Jomin o Joban / A tale of the land , Wasif’s first solo show in India, which opened last weekend at Project 88, presents a complex gamut of interconnected stories that spill across the globe as an invisible map, with present day Bangladesh at its epicentre. But at the heart of it, it really is a tale of land, rooted in the history and memory of a nation, that quite like its neighbours was and will always be majority agrarian by default. The mirror Wasif holds up to the current state of affairs in Bangladesh, where a failed modern system of trade and economy is damaging the state’s intrinsic eco-system, also ends up reflecting an image of India’s ongoing agrarian crisis where farm land and farming/ agriculture is forced to take a back seat in the face of burgeoning industrial development.
Agrarian bonds
The show, which comprises of three interlinked bodies of work, is as much a journey of self-discovery and going back to one’s roots for Wasif. Commencing with ‘Land of undefined territory’ – a series of 21 photographs of a hilly, gravel filled terrain near Silchar on the Indian side and Sylhet on the Bangladeshi, Wasif’s images are a panorama of seemingly repetitive shots of this bare land. With almost no human presence in the frames and the grey, low-contrast tones accentuating its vagueness, he helps strip the space down to near anonymity. “Who owns the land? Like, what is the meaning of the land and what is the meaning (of the) relationship between the land and the people…how can you own a land and how can you disown a land?”, wonders Wasif, refering to all parties involved in the transactional, “distant relationship” that they share with this particular piece of land. The government, the farmers who double up as stone collectors and the businessmen who employ them, are all indifferent to the fate of this place and exploit it for what it can give them. The uninhabited terrain, grazed by truck tyre tracks that run through its undulating surface, is proof of this careless plunder. The ennui of frame after frame, of maze-like pathways, hillocks and crevices, are for Wasif, reminiscent of the absurdist, existentialist play, Waiting for Godot that explores similar themes of boredom and pointlessness.

** STATED GOAL 1 **
Arrange the lines of the records as a JSON list of strings, starting at the line that contains "You are a computer-use agent. This" and ending at the last line of the records, with one string per line and blank lines left out. Omit the pictures from the answer.
The records that follow are unrelated to the text about Wasif's exhibition.

** PROVIDED ENTRIES **
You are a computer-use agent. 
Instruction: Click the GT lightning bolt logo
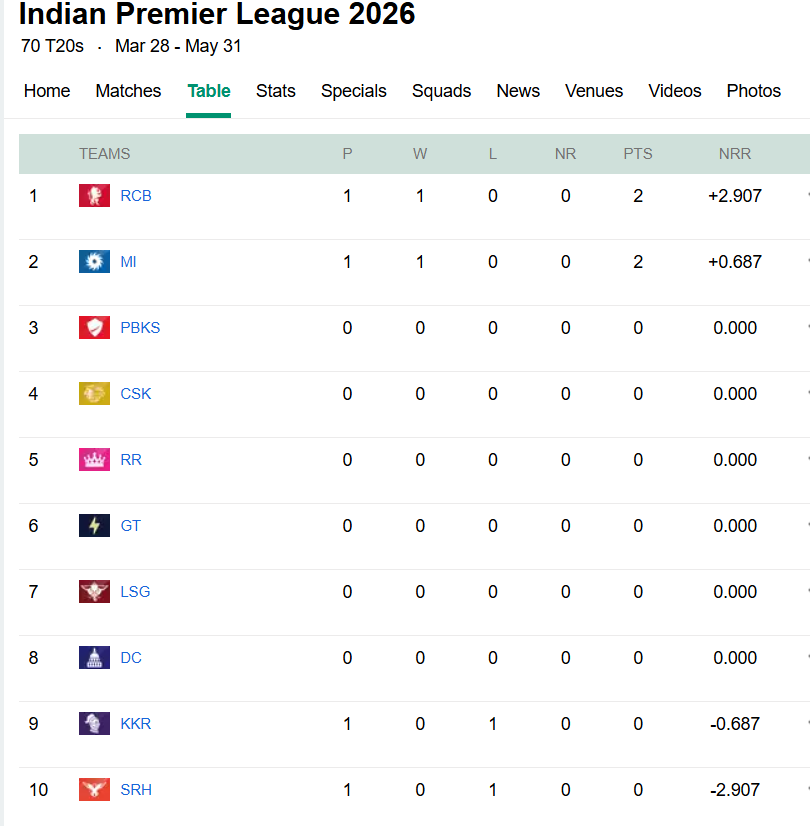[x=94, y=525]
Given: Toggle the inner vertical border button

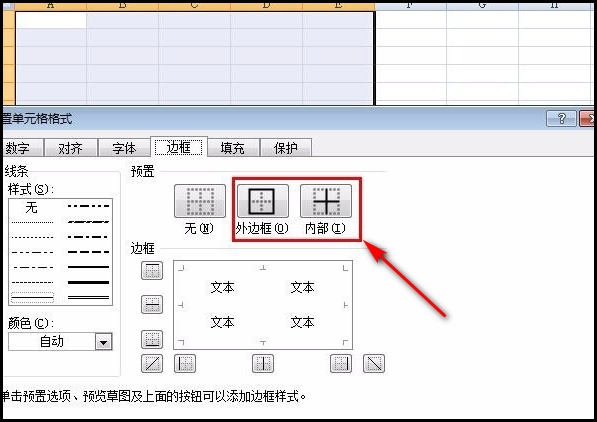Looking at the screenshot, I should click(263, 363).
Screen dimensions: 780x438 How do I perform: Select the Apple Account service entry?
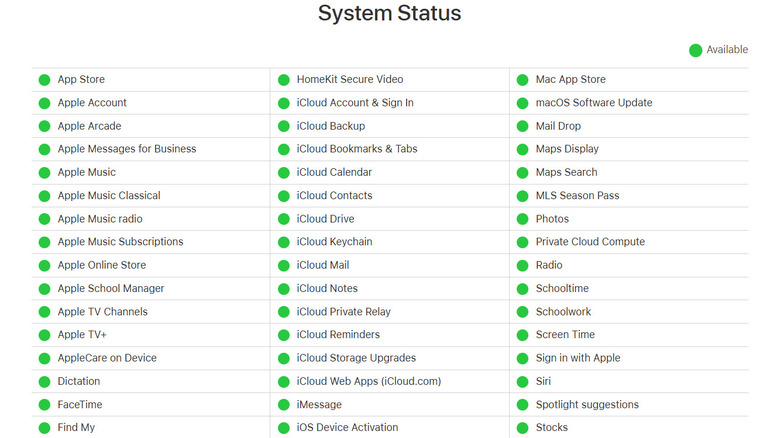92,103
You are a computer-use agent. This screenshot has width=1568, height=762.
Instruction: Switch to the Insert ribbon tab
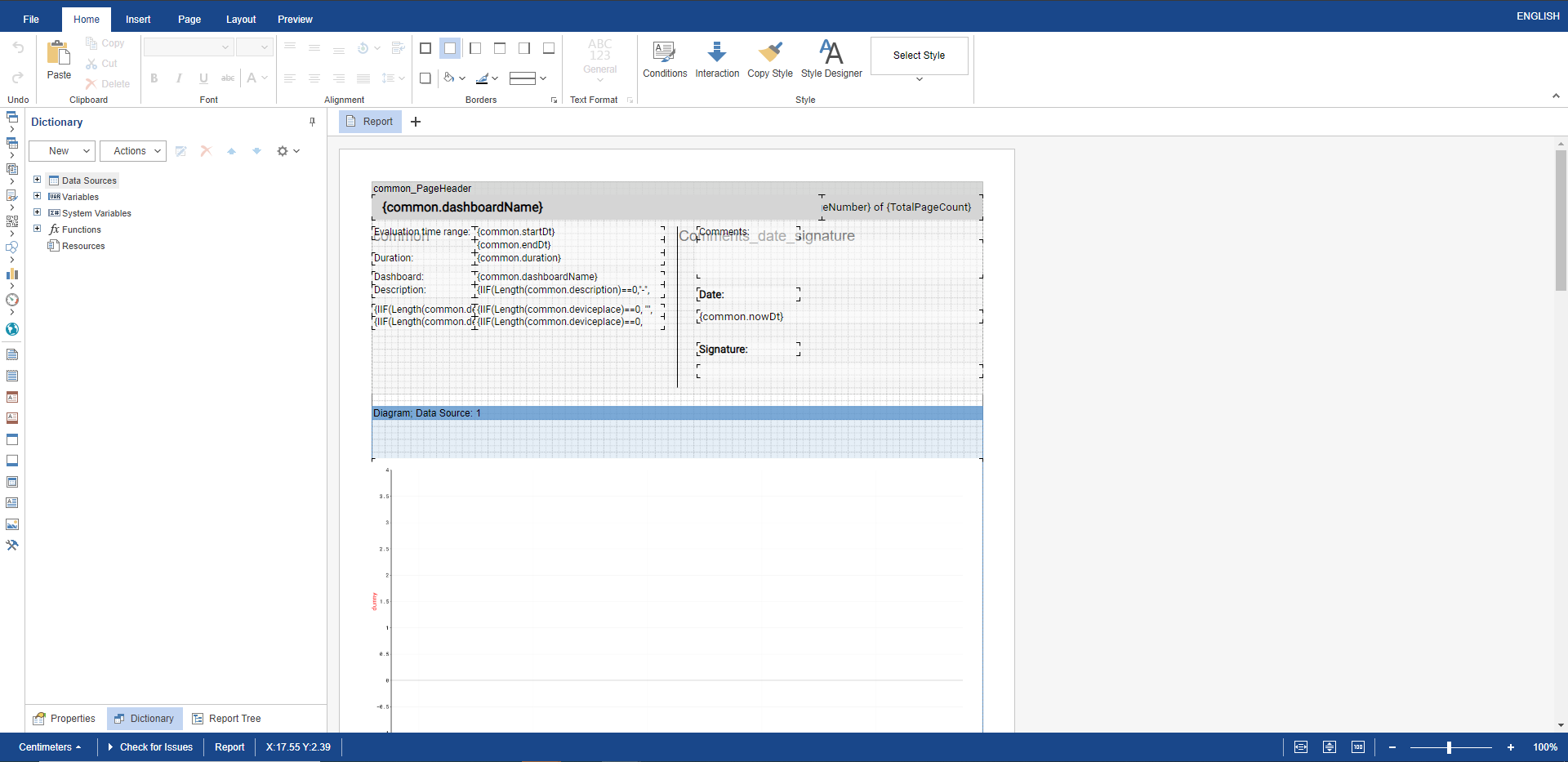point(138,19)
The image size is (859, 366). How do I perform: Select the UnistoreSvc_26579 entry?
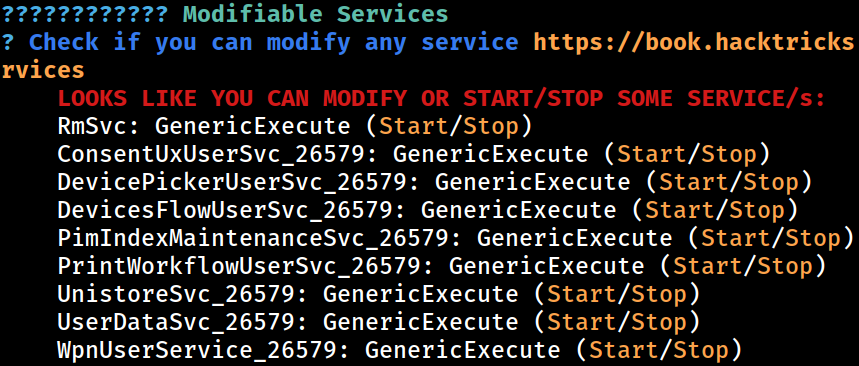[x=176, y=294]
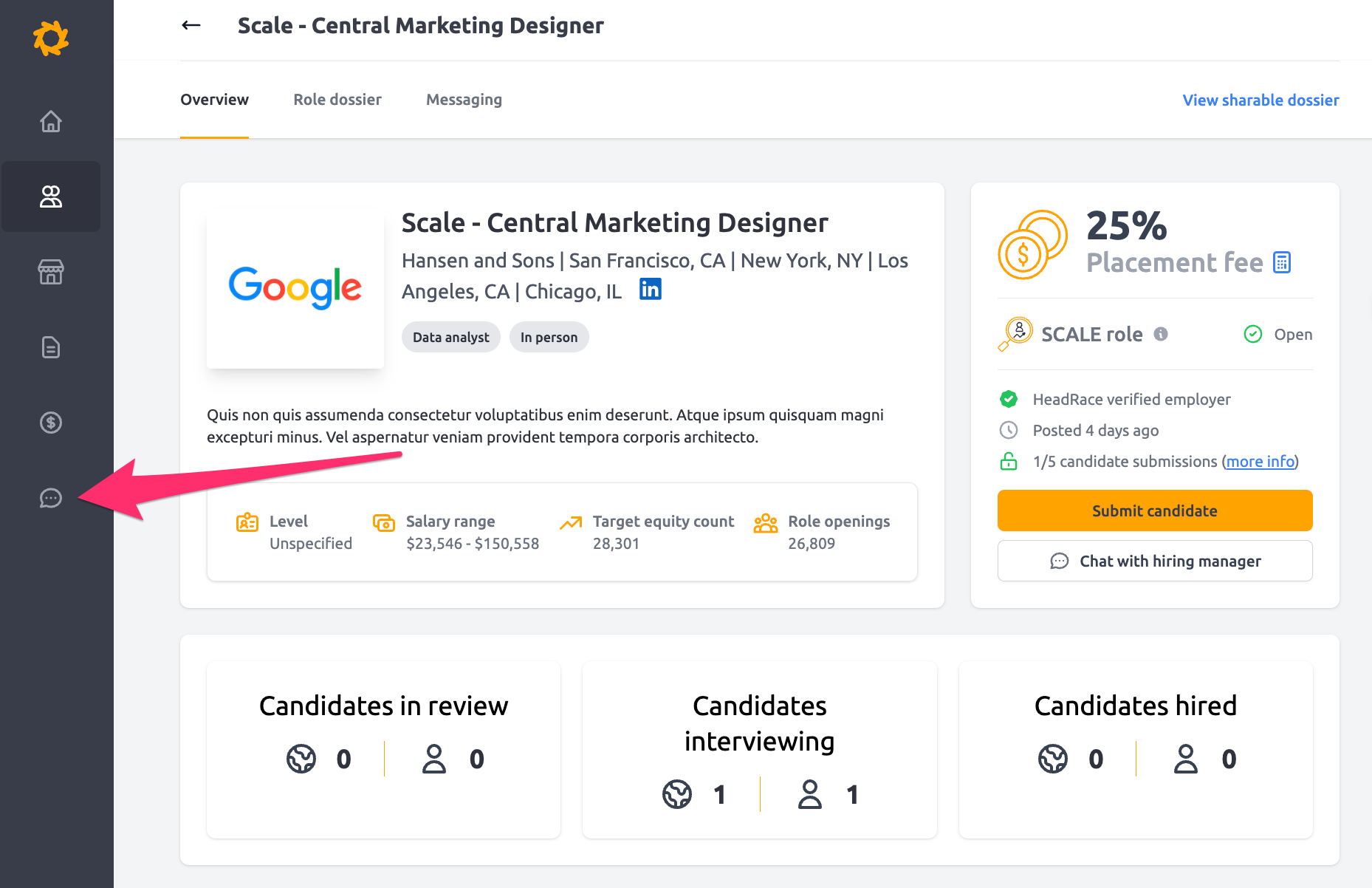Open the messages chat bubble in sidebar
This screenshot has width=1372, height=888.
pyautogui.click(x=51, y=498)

** STATED GOAL 2 **
Pick up the text about Wasif's exhibition on land and Bangladesh from where it stops, and continue it.

** TASK RESULT 1 **
[
  "You are a computer-use agent. This screenshot has width=1568, height=762.",
  "Instruction: Switch to the Insert ribbon tab",
  "point(138,19)",
  "The image size is (859, 366). How do I perform: Select the UnistoreSvc_26579 entry?",
  "[x=176, y=294]",
  "Open the messages chat bubble in sidebar",
  "This screenshot has width=1372, height=888.",
  "pyautogui.click(x=51, y=498)"
]

** TASK RESULT 2 **
The work also questions the idea of a border zone. As Wasif points out, most soldiers guarding the border are usually from far flung corners of the country, which makes it easier for them to disassociate with the land as alien territory. One wonders what civilians might make of borders? Is that which fills our collective imagination of a border taken from pop culture? In the bloody history of Partition, the border became a symbol of definition of two separate entities. But where precisely does one draw the line, where does one end and the other begin? Are political boundaries true markers of differentiation?
Right to livelihood
For Bangladesh, even as erstwhile East Bengal in undivided India, rice and jute were always two immensely celebrated crops. Rice to West Bengal and Bangladesh even today is staple, with the latter home to 5000 odd varieties of rice. Nabanna , a popular harvest festival for both states, celebrates the naba anna or the new grain, affirming the importance of the crop to both livelihood and lifestyle. Wasif’s second body of work ‘Seeds shall set us free’ is a reverence to rice – to the grain as well as the process of production. He does this with a set of 50 cyanotype images, where 14 of them are individual frames while the rest 36 form a composite grid.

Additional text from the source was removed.